Rating: 5/5
In The Black Swan, author Nassim Taleb describes our follies in prediction and error rate and our vast misunderstanding of prediction in general. We naively assume that tomorrow will be a lot like today forgetting that today is yesterday’s tomorrow. He lays out a few core concepts, but the guiding principle is that there are two worlds we live in. In Medioscristan worlds, “particular events don’t contribute much individually—only collectively.” On the other hand, in Extremistan worlds, “inequalities are such that one single observation can disproportionately impact the aggregate, or the total.” Book sales, terrorist attacks, earthquakes, stock market crashes — those are all Extremistan events, but we largely treat them as Mediocristan.

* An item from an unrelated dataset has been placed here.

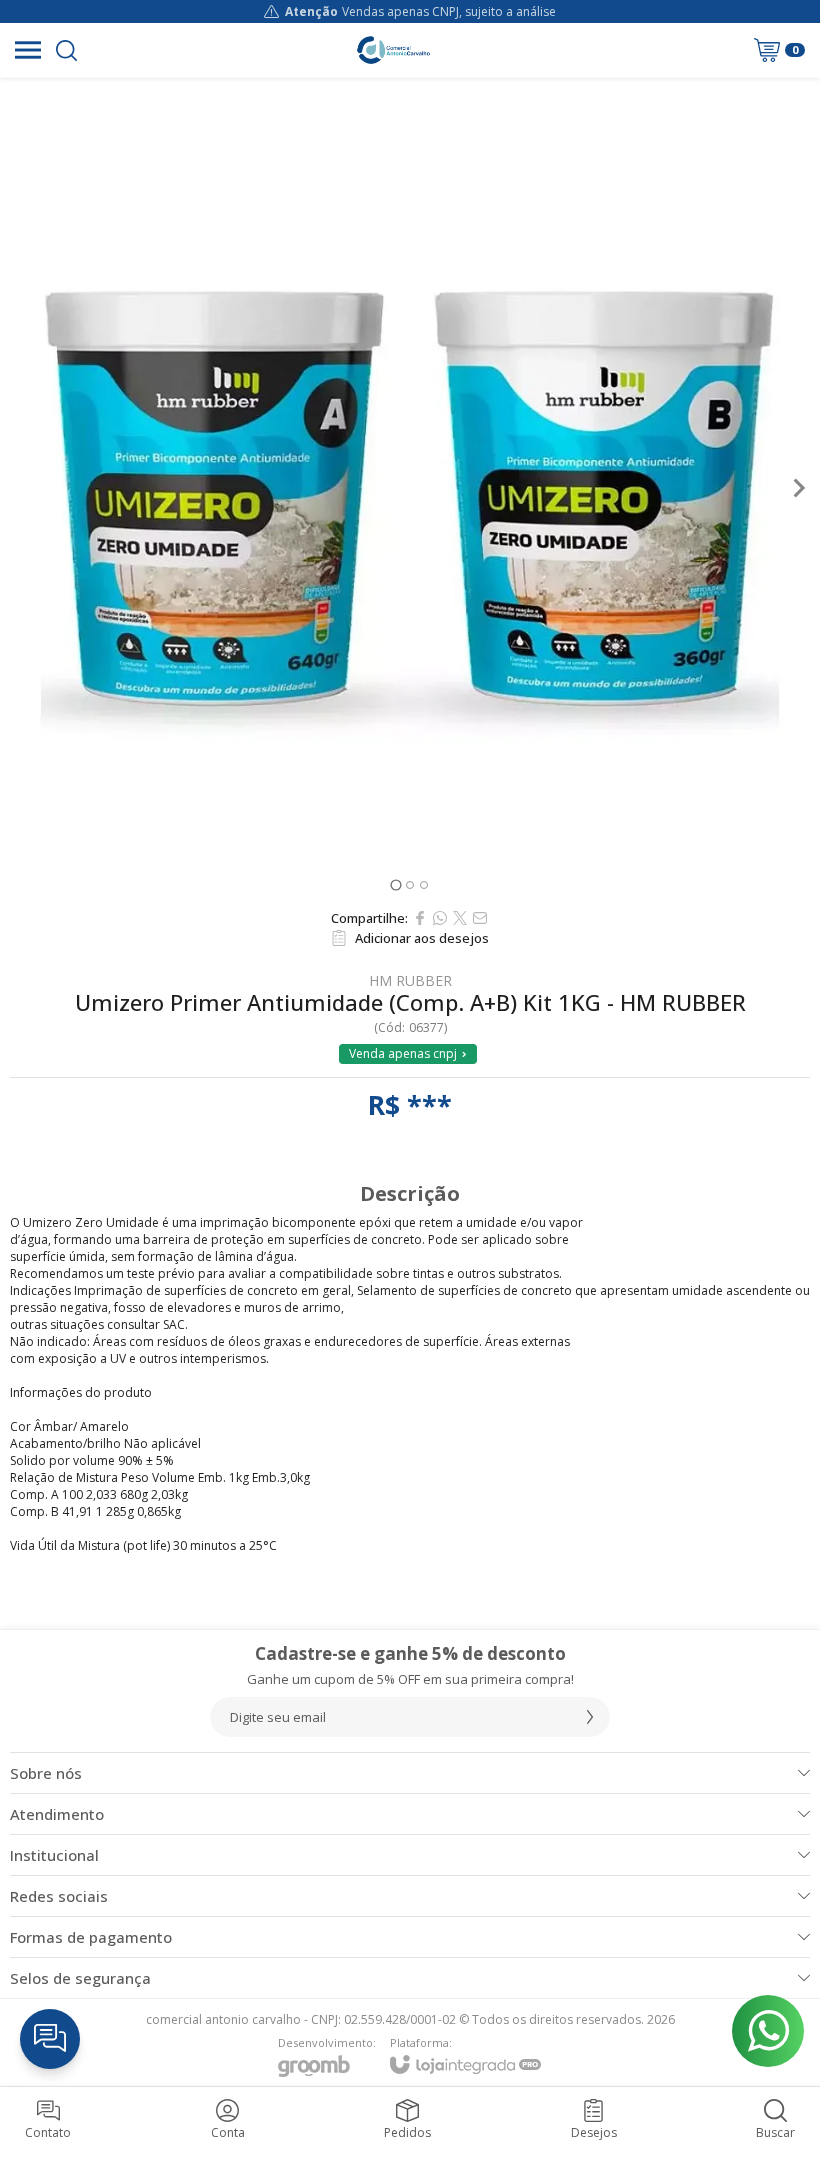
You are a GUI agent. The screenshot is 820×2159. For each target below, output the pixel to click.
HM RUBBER (410, 981)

I took a lot of notes in this one, but I’ll highlight the central idea as Taleb explains it:
Indeed, the notion of asymmetric outcomes is the central idea of this book: I will never get to know the unknown since, by definition, it is unknown. However, I can always guess how it might affect me, and I should base my decisions around that…We can have a clear idea of the consequences of an event, even if we do not know how likely it is to occur…This idea that in order to make a decision you need to focus on the consequences (which you can know) rather than the probability (which you can’t know) is the central idea of uncertainty. p. 210-211
This has been on my bookshelf for quite awhile, and I’m sad I took so long to read it.